Records of locating words and elements ::
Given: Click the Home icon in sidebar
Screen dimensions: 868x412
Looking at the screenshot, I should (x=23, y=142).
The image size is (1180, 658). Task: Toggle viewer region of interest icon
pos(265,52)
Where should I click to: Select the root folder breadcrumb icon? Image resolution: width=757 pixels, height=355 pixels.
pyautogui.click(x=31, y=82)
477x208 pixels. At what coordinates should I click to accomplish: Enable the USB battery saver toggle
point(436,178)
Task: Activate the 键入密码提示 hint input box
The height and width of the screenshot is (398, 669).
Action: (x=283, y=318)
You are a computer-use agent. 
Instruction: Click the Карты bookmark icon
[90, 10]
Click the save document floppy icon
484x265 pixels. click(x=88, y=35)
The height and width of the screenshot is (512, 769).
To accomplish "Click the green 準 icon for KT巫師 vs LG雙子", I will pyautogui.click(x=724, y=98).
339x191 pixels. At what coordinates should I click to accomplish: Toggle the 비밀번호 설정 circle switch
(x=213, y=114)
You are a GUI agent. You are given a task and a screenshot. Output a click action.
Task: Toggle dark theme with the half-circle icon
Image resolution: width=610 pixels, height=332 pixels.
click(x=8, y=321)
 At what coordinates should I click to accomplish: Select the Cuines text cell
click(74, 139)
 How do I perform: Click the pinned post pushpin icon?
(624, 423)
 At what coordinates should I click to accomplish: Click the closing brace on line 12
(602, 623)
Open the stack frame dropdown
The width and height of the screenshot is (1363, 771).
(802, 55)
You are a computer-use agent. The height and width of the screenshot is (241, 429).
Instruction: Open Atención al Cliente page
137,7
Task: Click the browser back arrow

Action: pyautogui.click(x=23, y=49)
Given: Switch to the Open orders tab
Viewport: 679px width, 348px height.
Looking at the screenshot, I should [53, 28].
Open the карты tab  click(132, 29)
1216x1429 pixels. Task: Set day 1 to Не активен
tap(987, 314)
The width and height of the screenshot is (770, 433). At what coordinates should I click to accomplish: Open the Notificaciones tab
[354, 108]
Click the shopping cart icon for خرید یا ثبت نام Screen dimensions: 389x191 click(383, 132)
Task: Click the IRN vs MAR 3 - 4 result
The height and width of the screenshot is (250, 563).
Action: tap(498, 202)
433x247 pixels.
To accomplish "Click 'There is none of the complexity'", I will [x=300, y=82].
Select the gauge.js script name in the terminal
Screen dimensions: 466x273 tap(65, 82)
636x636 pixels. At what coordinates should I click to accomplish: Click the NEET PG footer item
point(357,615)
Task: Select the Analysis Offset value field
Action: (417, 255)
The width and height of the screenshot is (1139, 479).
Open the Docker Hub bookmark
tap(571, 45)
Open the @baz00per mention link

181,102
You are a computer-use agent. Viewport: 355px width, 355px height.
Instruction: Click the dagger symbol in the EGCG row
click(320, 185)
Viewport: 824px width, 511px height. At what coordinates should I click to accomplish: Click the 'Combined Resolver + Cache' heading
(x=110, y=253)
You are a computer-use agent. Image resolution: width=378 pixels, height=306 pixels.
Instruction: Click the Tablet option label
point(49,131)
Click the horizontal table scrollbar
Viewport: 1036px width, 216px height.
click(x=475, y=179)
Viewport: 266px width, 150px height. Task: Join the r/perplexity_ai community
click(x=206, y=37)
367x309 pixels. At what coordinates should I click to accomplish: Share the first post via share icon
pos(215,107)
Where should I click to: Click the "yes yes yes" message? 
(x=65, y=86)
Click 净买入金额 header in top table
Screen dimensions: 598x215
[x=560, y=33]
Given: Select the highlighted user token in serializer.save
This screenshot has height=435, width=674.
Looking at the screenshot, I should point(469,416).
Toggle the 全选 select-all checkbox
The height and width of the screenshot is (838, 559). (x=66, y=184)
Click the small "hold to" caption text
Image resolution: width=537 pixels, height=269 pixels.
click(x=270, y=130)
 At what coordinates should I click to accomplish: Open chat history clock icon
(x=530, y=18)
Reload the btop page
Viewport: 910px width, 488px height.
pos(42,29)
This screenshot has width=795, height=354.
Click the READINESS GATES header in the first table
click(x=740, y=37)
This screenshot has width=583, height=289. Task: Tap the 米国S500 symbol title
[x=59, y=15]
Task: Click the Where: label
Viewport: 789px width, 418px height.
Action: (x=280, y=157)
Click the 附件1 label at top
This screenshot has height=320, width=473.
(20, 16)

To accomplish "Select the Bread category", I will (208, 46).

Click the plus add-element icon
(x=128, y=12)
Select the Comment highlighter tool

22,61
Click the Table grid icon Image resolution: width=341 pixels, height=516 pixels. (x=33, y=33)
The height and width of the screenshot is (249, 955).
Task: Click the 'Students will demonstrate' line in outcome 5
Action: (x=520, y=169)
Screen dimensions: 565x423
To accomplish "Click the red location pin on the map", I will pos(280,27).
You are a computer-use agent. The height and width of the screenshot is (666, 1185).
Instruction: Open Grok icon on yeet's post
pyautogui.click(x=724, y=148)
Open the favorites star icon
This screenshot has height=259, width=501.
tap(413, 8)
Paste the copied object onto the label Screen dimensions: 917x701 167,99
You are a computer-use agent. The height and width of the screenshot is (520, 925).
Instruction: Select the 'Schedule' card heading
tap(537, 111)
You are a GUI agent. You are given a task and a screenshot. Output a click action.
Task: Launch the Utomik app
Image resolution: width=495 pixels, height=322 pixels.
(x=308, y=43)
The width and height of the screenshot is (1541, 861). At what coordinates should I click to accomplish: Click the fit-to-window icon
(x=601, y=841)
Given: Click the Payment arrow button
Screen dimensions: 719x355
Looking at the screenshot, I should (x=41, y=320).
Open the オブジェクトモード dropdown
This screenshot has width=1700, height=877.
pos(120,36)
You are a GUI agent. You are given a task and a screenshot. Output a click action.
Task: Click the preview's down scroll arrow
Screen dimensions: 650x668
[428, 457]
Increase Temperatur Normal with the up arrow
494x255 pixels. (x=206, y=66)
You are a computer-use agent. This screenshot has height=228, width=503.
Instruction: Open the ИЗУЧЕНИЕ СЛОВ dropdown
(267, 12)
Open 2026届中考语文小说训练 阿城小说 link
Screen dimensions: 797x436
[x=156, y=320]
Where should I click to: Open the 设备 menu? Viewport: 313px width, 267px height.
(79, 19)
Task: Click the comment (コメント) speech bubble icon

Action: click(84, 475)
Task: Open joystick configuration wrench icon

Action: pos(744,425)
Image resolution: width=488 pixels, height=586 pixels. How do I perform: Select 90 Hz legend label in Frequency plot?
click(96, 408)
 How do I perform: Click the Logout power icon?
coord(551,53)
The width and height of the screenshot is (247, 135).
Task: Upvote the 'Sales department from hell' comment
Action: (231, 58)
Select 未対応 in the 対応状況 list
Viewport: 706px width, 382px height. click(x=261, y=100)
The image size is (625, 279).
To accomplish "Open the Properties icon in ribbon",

Objective :: Please pick out every row that contains the word "dropdown" and copy each of those rows.

Complete response ::
Open the stack frame dropdown
Open the オブジェクトモード dropdown
Instruction: Open the ИЗУЧЕНИЕ СЛОВ dropdown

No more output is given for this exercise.